What it means for you
Urban co-operative banks now have a single, authoritative source for all CRR and SLR compliance rules, reducing confusion from multiple circulars. Banks must ensure their systems align with the consolidated guidelines, especially on daily maintenance of statutory reserves and reporting. Non-compliance could attract penalties as specified in the circular.
What you must do
- Review the Master Circular and update internal compliance manuals to reflect consolidated CRR and SLR instructions.
- Ensure daily maintenance of the prescribed register (Annex 8) showing cash reserve and liquid asset positions, with CEO oversight.
- Verify that NDTL calculations for CRR and SLR follow the rules for both scheduled and non-scheduled PCBs.
- Train compliance and treasury teams on the consolidated reporting requirements and penalty provisions.
Who it affects
Primary (Urban) Co-operative Banks (scheduled and non-scheduled), Chief Executive Officers of PCBs, Compliance and treasury departments of PCBs, Regional Offices of RBI's Urban Banks Department
Does this Master Circular introduce new CRR or SLR rates?

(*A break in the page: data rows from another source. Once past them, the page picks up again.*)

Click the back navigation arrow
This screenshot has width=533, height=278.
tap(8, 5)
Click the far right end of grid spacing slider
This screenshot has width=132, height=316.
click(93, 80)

No, it consolidates existing instructions up to June 30, 2008. The circular does not change the prescribed CRR or SLR rates; it only compiles them into one document.
Who is responsible for ensuring daily compliance with statutory liquidity requirements?
The chief executive officer of the bank is responsible for ensuring compliance with statutory liquidity requirements at the close of business every day, as per the circular.
What are the key reporting requirements for scheduled PCBs under this circular?
Scheduled PCBs must compute CRR as per Section 42 of the RBI Act, 1934, and submit returns as specified. Non-submission or delayed submission attracts penalties.